A New Kind of Insurance Company
Bob Herman of ModernHealthCare.com reports that some venture capital firms are exploring the health insurance market.
“Entrepreneur Vivek Garipalli has a dim view of the way health insurance companies treat providers and patients,” Herman writes. “Patients develop trust with doctors and hospitals, and he thought insurers should be the ‘glue’ between them instead of creating friction.”
A patient-first insurance model? We’re listening…
“It’s abundantly clear that today’s health insurance market is broken,” First Round Capital founder Josh Kopelman wrote this past September when his venture firm poured $4 million into Clover Health. “When it comes to technology, the giants shaping the industry are trailing 20 years behind. They have vast stores of data, but aren’t leveraging them to improve the standard of service or care.”
Clover Health has attracted $135 million in investments, which sells “only Medicare Advantage plans and has enrolled 16,000 members as of this month. It differs from UnitedHealth Group and other giants, Garipalli said, in the way it uses real-time patient data to connect seniors to the care they need. The plans also provide free primary-care visits, and notably, don’t charge extra for seeing out-of-network providers.”
This is still a relatively new type of insurance company, but it’s exactly the kind of innovation and competition that we need. We need to drastically reform our health insurance system to put patients first.
An Ounce of Prevention Doesn’t Cure All
“An ounce of prevention,” wise old Ben Franklin used to quip, “is worth a pound of cure.” Yet, somewhere along the way, some well-meaning public health professionals misremembered that quote.
That’s the only way to explain why more than 70 public health schools and programs complained that Vice President Joe Biden’s cancer moonshot failed to prioritize prevention over cures.
“While curative treatments often appear more exciting to the public, investments in public health and prevention research hold even more promise for both short- and long-term reductions in cancer incidence and mortality rates,” a letter from a group of public health schools wrote. “Developing cancer cures is essential, but controlling cancer is also a policy and public health challenge.”
Education programs are good. Prevention efforts are great. But, they’re not a solution. It will cost billions of dollars and take many discoveries to find cures (notice the plural) for cancer. The moonshot project isn’t the place for prevention programs, which will siphon off important dollars from research and development.
Reforming Mental Health Services
How can Medicaid expansion better serve patients with mental health and substance abuse disorders?
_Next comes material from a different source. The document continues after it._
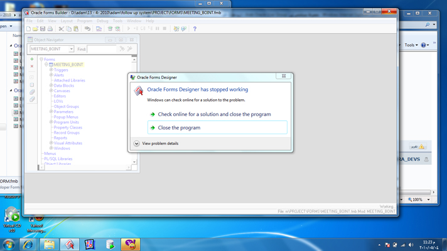The height and width of the screenshot is (251, 447).
Task: Click the red Delete X icon
Action: pyautogui.click(x=32, y=67)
US News and World Report’s Kimberly Leonard recaps a new report published by the White House on Monday that tackles that subject.
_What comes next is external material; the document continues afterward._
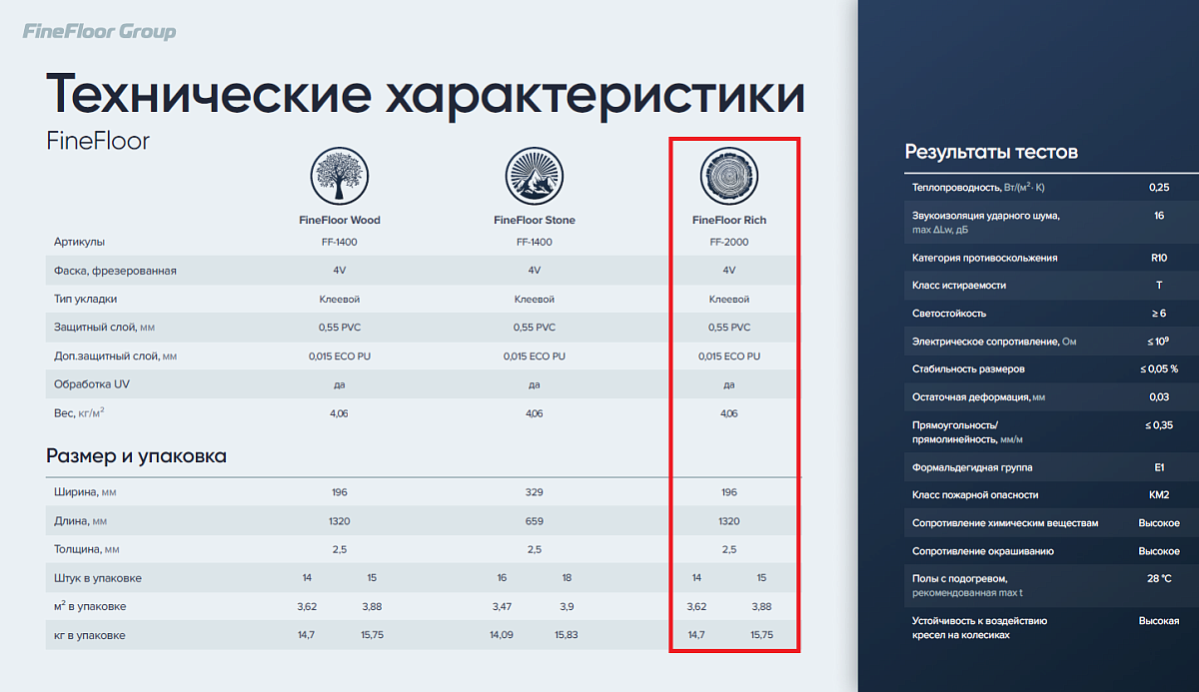
Task: Click the Класс пожарной опасности label
Action: [975, 494]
“The conclusion is clear: If states are serious about tackling mental illness and opioids, then expanding Medicaid offers a unique opportunity to do so,” said Richard Frank, assistant secretary for planning and evaluation at the Department of Health and Human Services.
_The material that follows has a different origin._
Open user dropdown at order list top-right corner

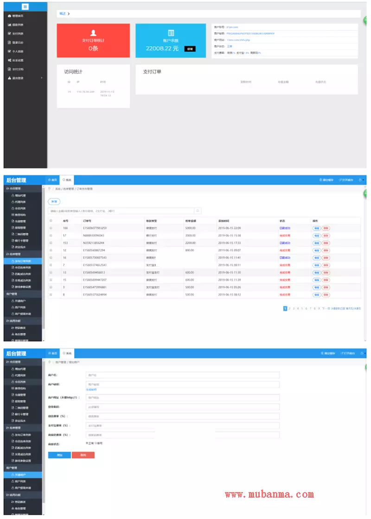[x=362, y=179]
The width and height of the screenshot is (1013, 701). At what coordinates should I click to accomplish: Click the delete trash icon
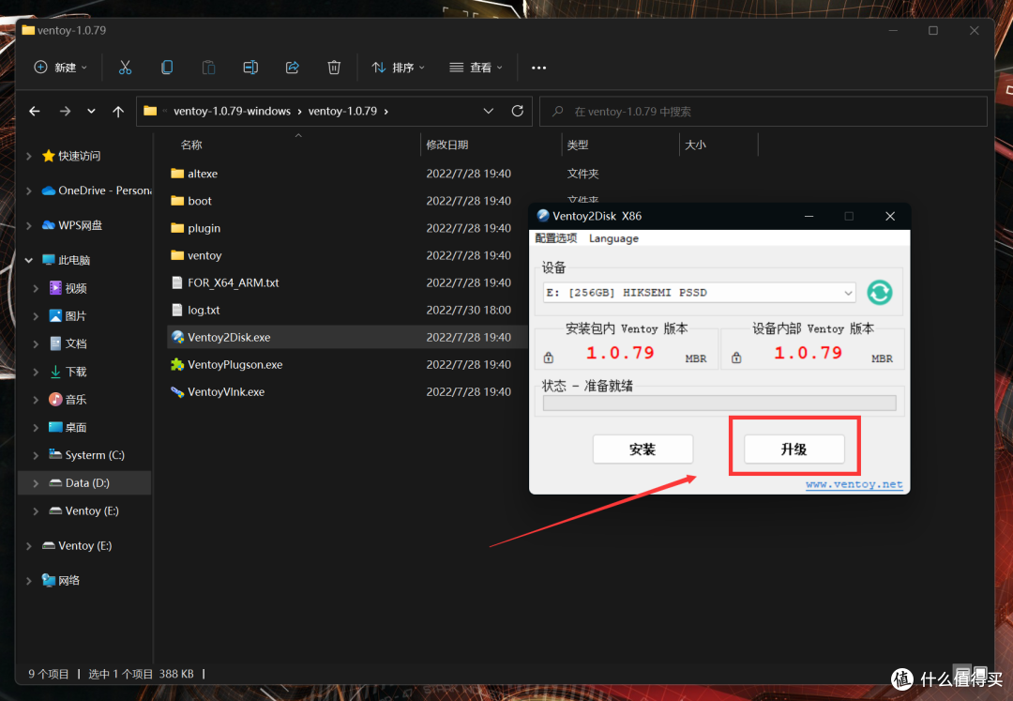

But, experts on mental health say that Medicaid expansion alone isn’t the answer to the country’s mental health problems.
“We absolutely believe Medicaid expansion is going to help a lot,” Theresa Nguyen of Mental Health America told US News And World Report. “Access to any insurance will move people’s barriers, but we’ve been saying for a while that access to insurance does not mean access to treatment.”
Longer Wait Times for Medications
In response to the abuse of opioid painkillers, health regulators are considering plans “to require doctors to log in to pill-tracking databases before prescribing painkillers and other high-risk drugs.”
Yet, the Obama administration’s plan to require prescription databases is facing stiff opposition from the nation’s doctors, the Associated Press reports.
Dr. Steven Sacks, president of the American Medical Association, told the Associated Press that a mandatory database is likely to have negative consequences for patients, who will “face longer waits and less time with their physicians.”
“There really is a patient safety and quality-of-care cost when you mandate the use of tools that are not easy to use,” Sacks said.
Count us among those worried about the unintended consequences of new regulations and a government-controlled database of patients. Cyber-security is an ongoing concern. The government has a poor track record of keeping its data safe and secure.
Moreover, we shouldn’t ask patients that are suffering to prolong their suffering while a bureacrat checks the national government database. Wait times are a real concern and will have real consequences for patients.